## Task requirements:
Word for word, copy the line that contains "You are a computer-use" and each line after it in the data below. Pictures stay out of the copy.

*** Supplied data ***

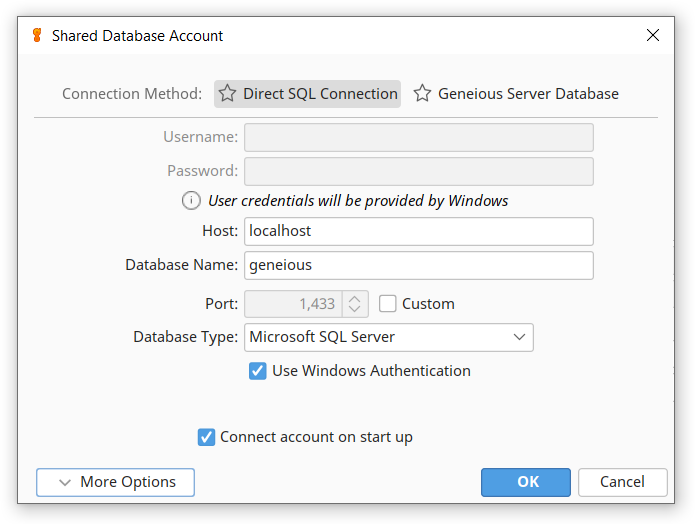Close the Shared Database Account dialog
Screen dimensions: 695x524
click(652, 35)

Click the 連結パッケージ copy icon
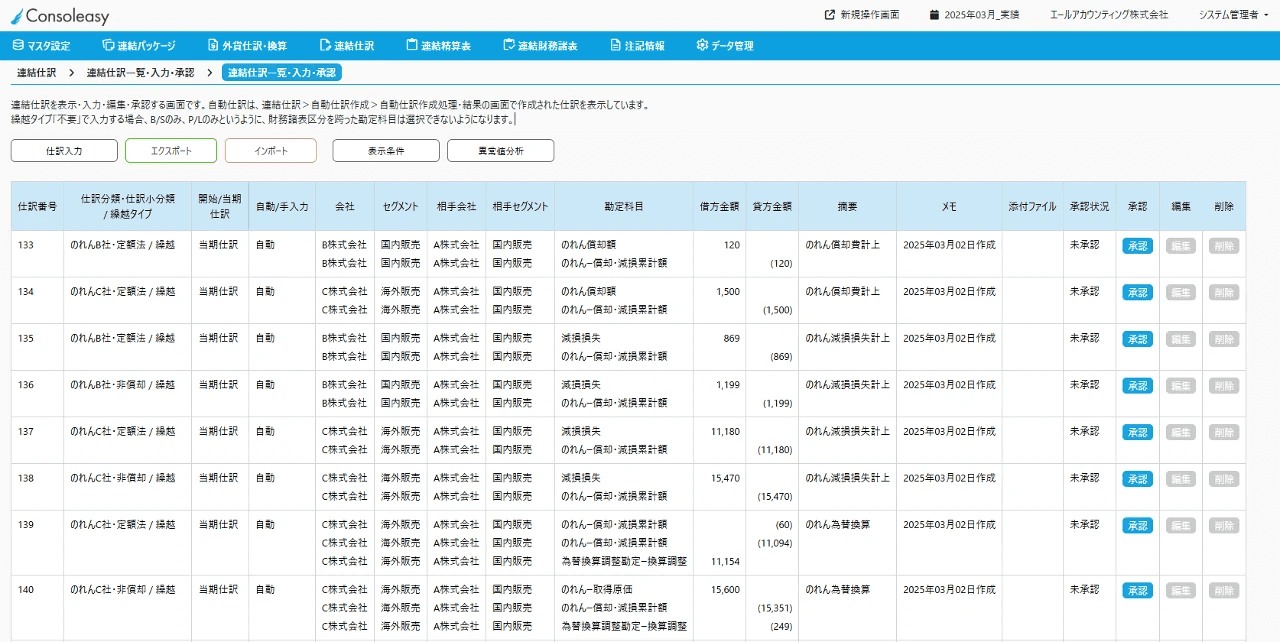(x=108, y=45)
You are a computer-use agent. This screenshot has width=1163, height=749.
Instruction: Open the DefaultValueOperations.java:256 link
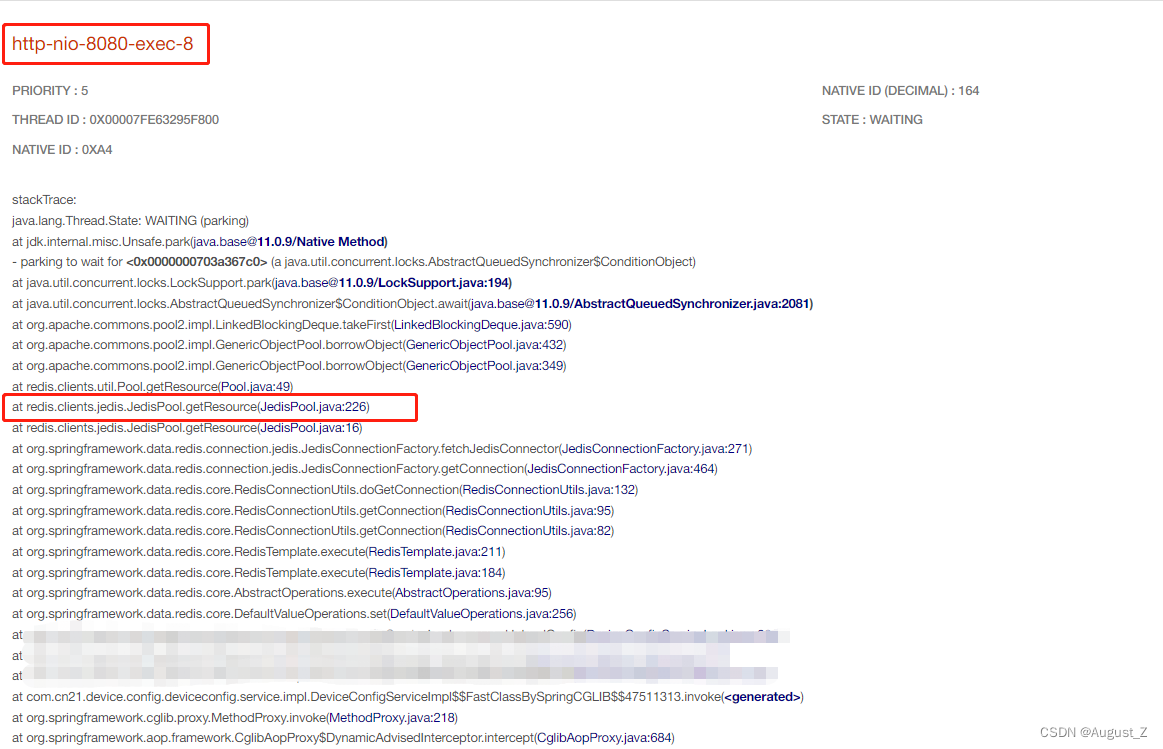487,613
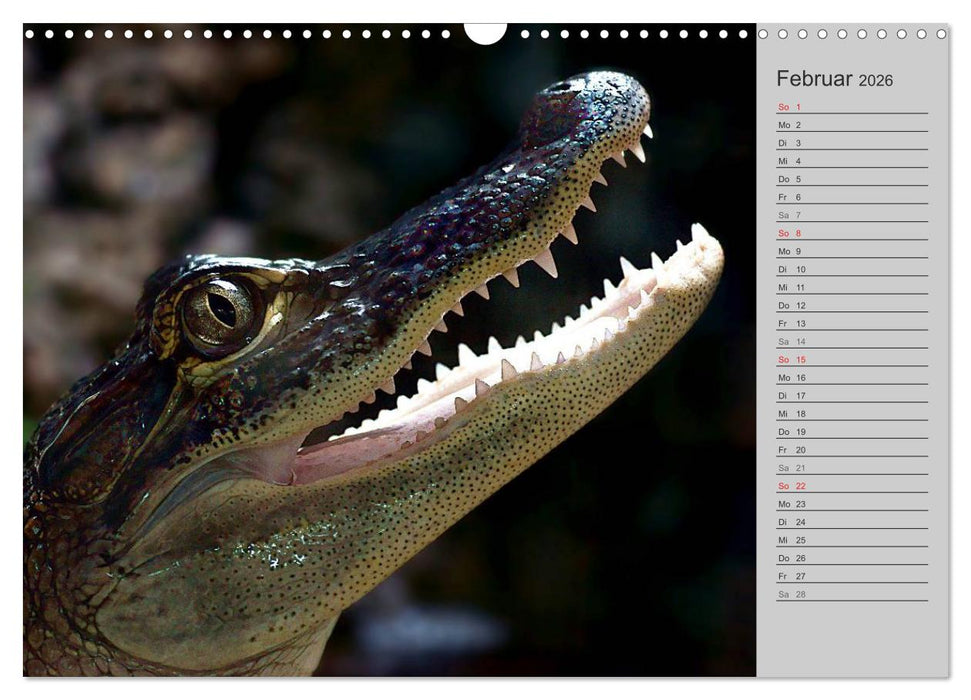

*** End of Supplied data ***

## Exercise solution:
You are a computer-use agent. This screenshot has width=1163, height=749.
Instruction: Open the DefaultValueOperations.java:256 link
487,613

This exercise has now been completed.